Passaram três anos desde a aprovação e aplicação da lei da interrupção voluntária da gravidez. Desta vez, foi esse o pretexto para a direita ultra-conservadora tentar reanimar a campanha pela revogação da lei do aborto. E mais uma vez sem argumentos. Apenas e sempre a mesma lenga-lenga do costume: a exploração demagógica de preconceitos e crendices, a arrogância de quem pretende impor aos outros as suas opções de vida, o cruel atrevimento de querer julgar e punir as mulheres que recorrem ao aborto, a instrumentalização grosseira da criança.
No entanto, a realidade revela que a aplicação da lei foi um sucesso e um enorme progresso. De acordo com os números oficiais, em 2008 e 2009, foram registadas cerca de 39 mil interrupções de gravidez. Foram 39 mil mulheres que a lei poupou à humilhação dos tribunais, ao sofrimento físico e psicológico - e até à morte – associados ao aborto clandestino. Este é o principal balanço da lei, o grande ganho social que trouxe.
Sucesso também na capacidade revelada pelo SNS em dar resposta às novas exigências de organização e funcionamento que indiscutivelmente a lei introduziu nos serviços de saúde, apesar da objecção de consciência de alguns profissionais que a direita procurou usar como tropa de choque para boicotar a lei. Também aí a direita perdeu.
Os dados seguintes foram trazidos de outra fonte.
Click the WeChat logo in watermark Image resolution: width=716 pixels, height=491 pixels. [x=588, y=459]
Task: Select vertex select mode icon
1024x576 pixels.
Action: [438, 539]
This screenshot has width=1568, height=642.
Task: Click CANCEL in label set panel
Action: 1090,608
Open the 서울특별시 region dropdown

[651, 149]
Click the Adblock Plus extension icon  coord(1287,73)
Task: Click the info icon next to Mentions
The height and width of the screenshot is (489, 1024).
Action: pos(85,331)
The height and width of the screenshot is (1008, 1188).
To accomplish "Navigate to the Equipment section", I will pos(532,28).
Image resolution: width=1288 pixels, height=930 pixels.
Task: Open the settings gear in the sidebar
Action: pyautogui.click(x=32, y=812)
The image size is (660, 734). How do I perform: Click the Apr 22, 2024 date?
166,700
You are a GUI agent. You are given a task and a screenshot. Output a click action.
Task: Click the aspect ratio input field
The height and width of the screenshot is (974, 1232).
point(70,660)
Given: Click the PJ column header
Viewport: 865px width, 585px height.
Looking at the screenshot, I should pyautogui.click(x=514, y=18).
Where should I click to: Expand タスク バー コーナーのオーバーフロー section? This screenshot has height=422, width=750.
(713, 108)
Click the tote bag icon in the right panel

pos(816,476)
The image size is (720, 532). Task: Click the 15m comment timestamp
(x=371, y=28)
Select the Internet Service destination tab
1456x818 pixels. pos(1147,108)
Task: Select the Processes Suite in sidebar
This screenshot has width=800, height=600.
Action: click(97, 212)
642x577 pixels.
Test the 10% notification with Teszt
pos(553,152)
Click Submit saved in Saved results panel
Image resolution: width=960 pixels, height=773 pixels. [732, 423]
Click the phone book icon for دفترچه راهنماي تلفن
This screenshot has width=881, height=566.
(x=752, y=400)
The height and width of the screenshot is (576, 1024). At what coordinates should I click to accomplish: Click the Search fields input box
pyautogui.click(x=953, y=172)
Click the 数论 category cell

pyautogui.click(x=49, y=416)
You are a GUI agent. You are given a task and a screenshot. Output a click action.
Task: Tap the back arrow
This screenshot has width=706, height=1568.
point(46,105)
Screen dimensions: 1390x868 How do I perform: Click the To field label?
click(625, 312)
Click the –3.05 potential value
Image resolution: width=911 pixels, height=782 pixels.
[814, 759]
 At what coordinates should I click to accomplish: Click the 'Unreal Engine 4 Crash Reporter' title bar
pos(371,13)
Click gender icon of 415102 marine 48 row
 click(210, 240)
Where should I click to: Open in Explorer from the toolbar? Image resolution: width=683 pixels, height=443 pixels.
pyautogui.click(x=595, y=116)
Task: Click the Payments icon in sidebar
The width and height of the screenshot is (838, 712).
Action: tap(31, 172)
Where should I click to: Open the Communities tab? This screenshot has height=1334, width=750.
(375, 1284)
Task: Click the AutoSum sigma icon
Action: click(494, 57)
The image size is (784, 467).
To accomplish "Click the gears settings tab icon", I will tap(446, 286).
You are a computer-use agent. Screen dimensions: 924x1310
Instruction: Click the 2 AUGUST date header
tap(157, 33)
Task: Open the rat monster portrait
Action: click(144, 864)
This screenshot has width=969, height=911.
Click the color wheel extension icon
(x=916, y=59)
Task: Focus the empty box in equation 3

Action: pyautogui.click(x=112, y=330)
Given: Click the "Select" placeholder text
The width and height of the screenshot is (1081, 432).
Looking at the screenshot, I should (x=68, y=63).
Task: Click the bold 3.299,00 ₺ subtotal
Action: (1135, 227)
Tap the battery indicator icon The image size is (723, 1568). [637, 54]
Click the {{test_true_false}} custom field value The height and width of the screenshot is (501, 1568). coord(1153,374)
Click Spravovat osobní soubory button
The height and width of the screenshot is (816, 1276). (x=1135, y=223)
Persistem problemas? Claro que sim. A gravidez na adolescência (em 2009, cerca de 12% das IVGs foram em jovens entre os 15 e os 19 anos), os abortos repetidos (340 em 19 mil, no ano de 2009), as faltas às consultas de planeamento familiar (1 em cada 3, segundo alguns estudos), continuam a ser motivo de preocupação.
Mas a lei da IVG não tinha por objectivo resolver qualquer um desses problemas e, só por si, seria uma ilusão e uma irresponsabilidade julgar que ela o poderia fazer. O saldo da aplicação da lei não pode ser avaliado por aqueles parâmetros. A lei visou o aborto clandestino, a protecção da saúde e vida da mulher, a defesa da sua dignidade. É em função destes objectivos que dizemos que a aplicação da lei constitui um extraordinário sucesso.
O aborto tem raízes sociais. A exclusão social, a pobreza, o desemprego, as dificuldades económicas que atormentam muitas famílias, favorecem o recurso ao aborto. Não se pode exigir que a lei da IVG mude ou acabe com a crise social que se vive no país. Mas, neste contexto social, onde inevitavelmente o recurso ao aborto tende a aumentar, a lei da IVG pode impedir que muitas situações pessoais e familiares se agravem e compliquem.
Não é nem a revogação nem a alteração da lei da IVG que estão na ordem do dia. Toda a exigência deve ser colocada nos apoios sociais às famílias, no reforço do planeamento familiar e na inclusão da educação sexual nas escolas portuguesas.
Curiosamente, é a mesma direita que brama contra a lei do aborto que tem combatido o planeamento familiar, a educação sexual e o estado social.